大学の同級生とはもう会えなくなっていた。
役者の道に進んだ自分とは違って、きちんとした収入もあり、社会的な責任を全うしている同級生たちに会うと、強烈な劣等感を感じてしまうのだ。
自分は一体4年間何をやっていたんだ?
そう罪悪感を感じた彼は結局、役者の道を諦めることにした。
夢を語るのは簡単だ。しかし、夢を現実にするのは難しい。
現実という過酷なものを身にしみて感じた彼は、普通の一般企業に何とか就職することにした。
4年間も遠回りしていたため、月給は少なかった。派遣の仕事でしか雇ってくれる会社がなかったのだ。
その派遣会社で働きながら、気付いたら彼は30歳になっていた。
人生は21歳を過ぎたあたりから、ものすごい速さで進んでいく。
10代の頃は可能性に満ちていて、新鮮な光景に胸をときめかせていたが、現実というものを日々感じるようになり、周囲の人々と同様、社会の枠にはまっていくのだ。
そんなことに後ろめたさを感じるも、気がついたらあっという間に30歳になっていた。
自分の人生はこんなでいいのか?
自分は一体何がやりたかったのだろうか?
全く面白みもない単純作業が続く仕事に飽き飽きしていた彼は、何かに導かれるようにして駒場東大前にあった小さな劇場に足を運んでいた。

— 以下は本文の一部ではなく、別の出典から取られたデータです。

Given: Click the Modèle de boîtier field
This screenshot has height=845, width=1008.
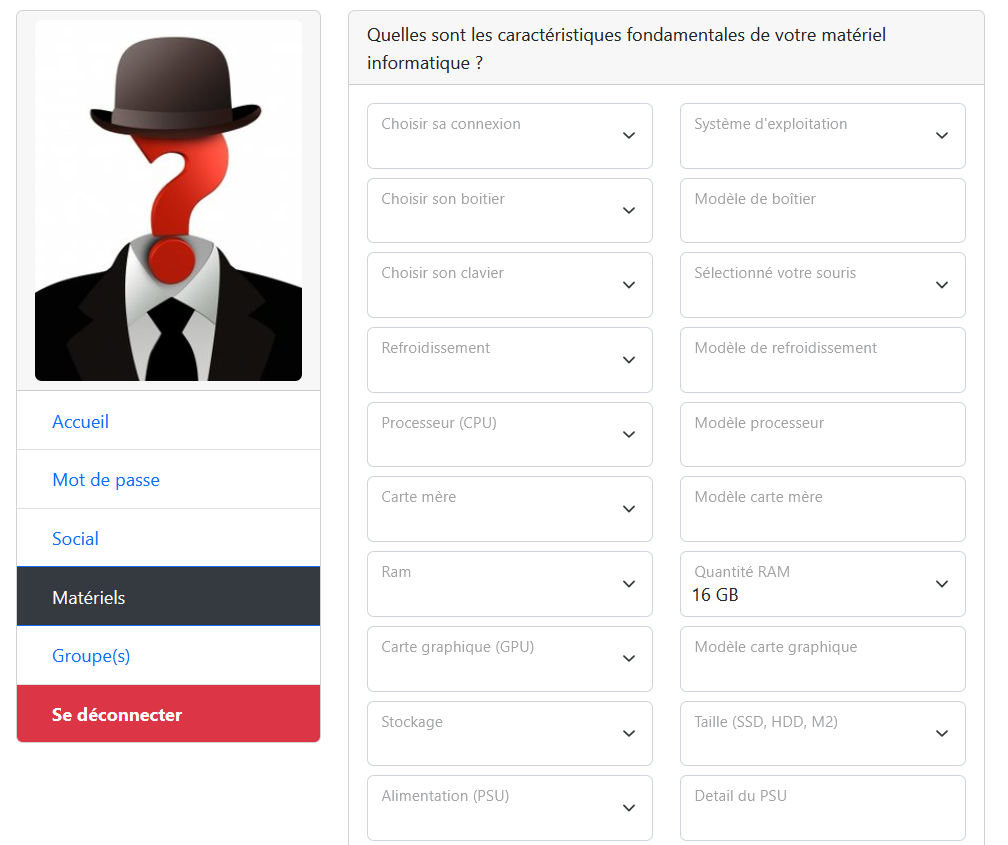Looking at the screenshot, I should [822, 211].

自分が劇団に所属していた頃の仲間はもう誰もいなかった。
しかし、劇団の先生だけはまだ残っていた。
彼は先生に挨拶するも、自分が夢半ばに役者の道を諦め、サラリーマンになったことを悔いていた。
「ま、今日は芝居を楽しんでいけ。観客席から芝居を見るのもいい勉強になる」
先生はそんな夢を諦めた昔の生徒に向かって暖かく微笑んでいた。
舞台の上には昔の自分のような夢を諦めきれない若者たちで溢れかえっていた。
皆、その場の空気感というものを全身に浴び、舞台上で自分というものを真剣に表現しているのだった。

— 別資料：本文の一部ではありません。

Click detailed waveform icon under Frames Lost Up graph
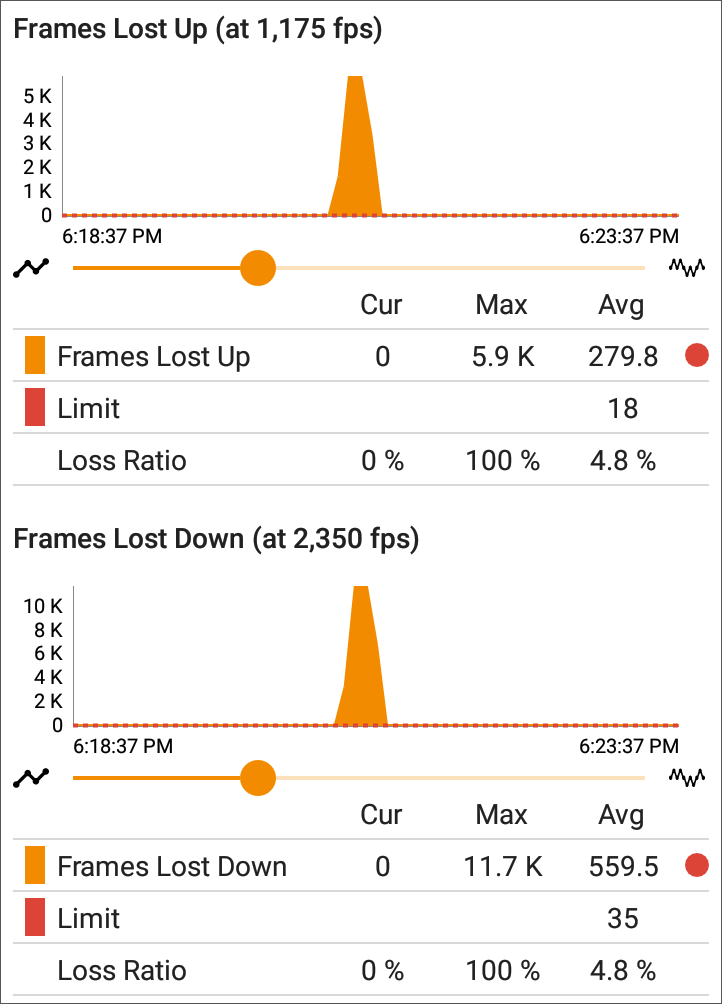The image size is (722, 1004). pyautogui.click(x=687, y=268)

彼はそんな夢を諦めきれない役者たちを見ているうちに、稽古の先生に言われた言葉を思い出していた。
「何も考えるな! この瞬間だけを感じろ!」
即興芝居中に先生に何度も注意されたことだった。
台本がない中で、舞台に立った役者たちは強制的に即興で芝居をすることになる。
それでもあの時、自分は即興で芝居を組み立ってていたのだ。
頭を空っぽにして、この瞬間、この舞台で感じていたことを全身で表現していたのだ。
人生も即興の連続かもしれない。
どんな人にもあらかじめ台本など配られていないのだ。
即興即興で自分の人生を歩んでいくしかないのだ。
先生が言っていたように、何も考えないずにその一瞬を全力で楽しめばいいのだ。
今まで、自分が何がやりたいのかわからずに30歳になってしまった彼は、
即興芝居を見ているうちに救われるような気持ちになっていた。
何をするべきかあまり考えない方がいいかもしれない。
人生に台本などないのだから……
今この時、この一瞬を楽しんでいこう。
もう10年経ったら自分はどんな場所に辿り着いているのか?
そんなことを思ったら彼はワクワクしてきた。
人生も即興芝居の連続だ。
どんなことになろうともその一瞬を楽しめばいい。
そう思った彼は、どこか微笑みながら舞台を後にしたのだった。